▶ _What is being asked_
Transcribe the notes on U.S. coinage law below, from "[19] By the" to "412 1⁄2 grs.".

[19] By the law of 1837 the alloy for both gold and silver coins was fixed at 1⁄10. The pure gold in the eagle, which by the Act of 1834 was fixed at 232 grs. (258 grs. gross for the piece), was thereby changed to 232.2 grs. At the same time the pure metal content of the silver dollar was maintained at 371 1⁄4 grs., the (gross) weight per piece being changed to 412 1⁄2 grs.
[20] See the case more fully established in Laughlin's Bimetallism in the United States, pp. 29, 57.
[21] Viz. of Philadelphia, New Orleans, Dahlonega, Charlotte, San Francisco, and Carson City.

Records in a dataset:
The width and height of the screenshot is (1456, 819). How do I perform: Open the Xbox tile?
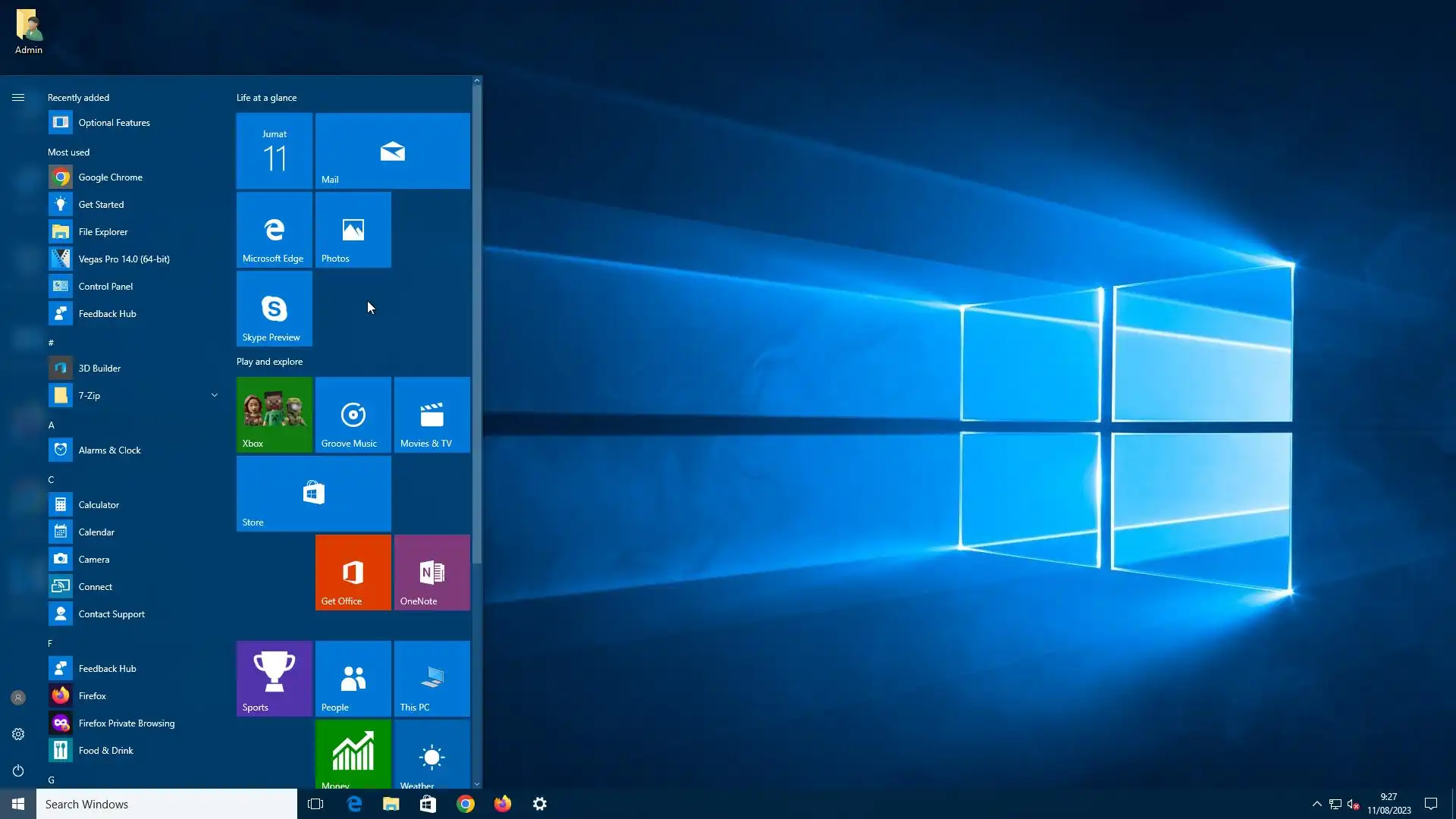pyautogui.click(x=274, y=415)
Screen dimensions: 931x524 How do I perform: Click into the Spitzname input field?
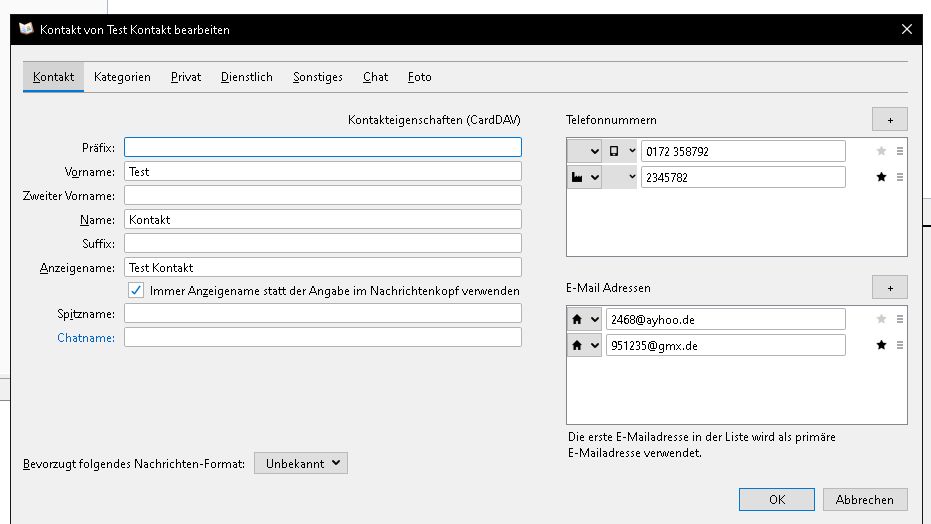(322, 314)
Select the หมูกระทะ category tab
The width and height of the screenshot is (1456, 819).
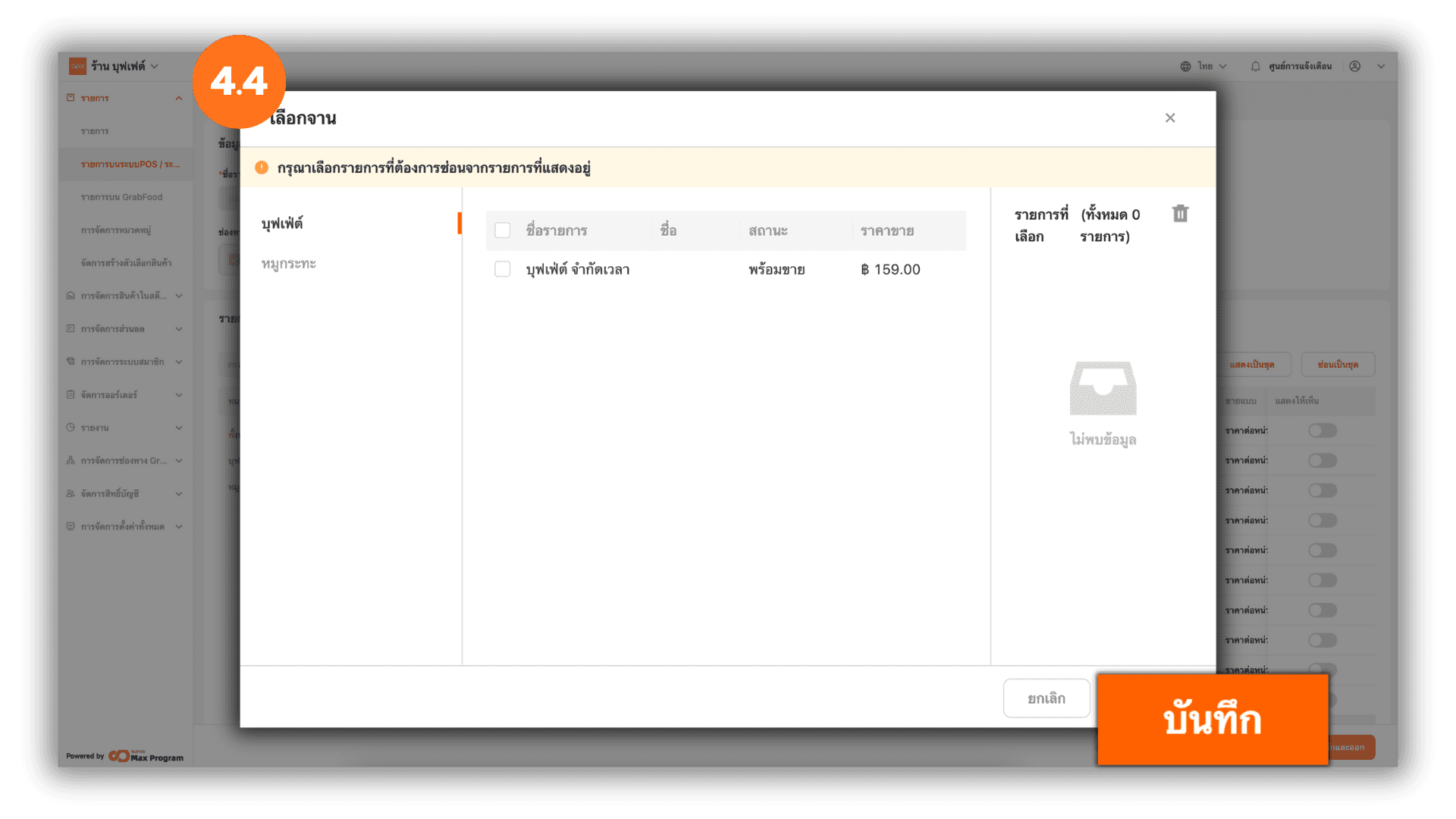(x=288, y=264)
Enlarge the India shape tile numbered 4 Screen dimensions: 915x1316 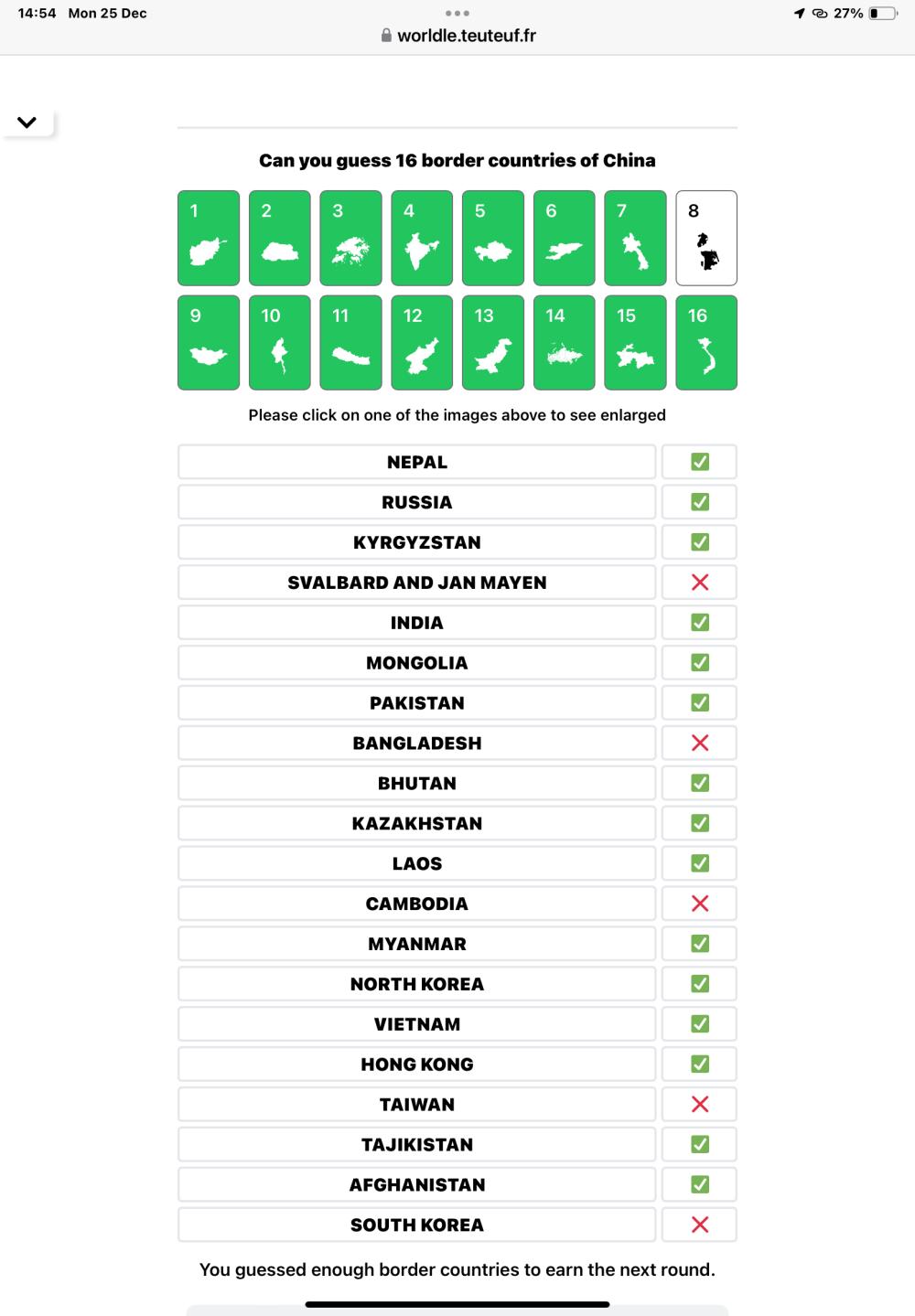[422, 238]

▶ _Response to the exercise_
[19] By the law of 1837 the alloy for both gold and silver coins was fixed at 1⁄10. The pure gold in the eagle, which by the Act of 1834 was fixed at 232 grs. (258 grs. gross for the piece), was thereby changed to 232.2 grs. At the same time the pure metal content of the silver dollar was maintained at 371 1⁄4 grs., the (gross) weight per piece being changed to 412 1⁄2 grs.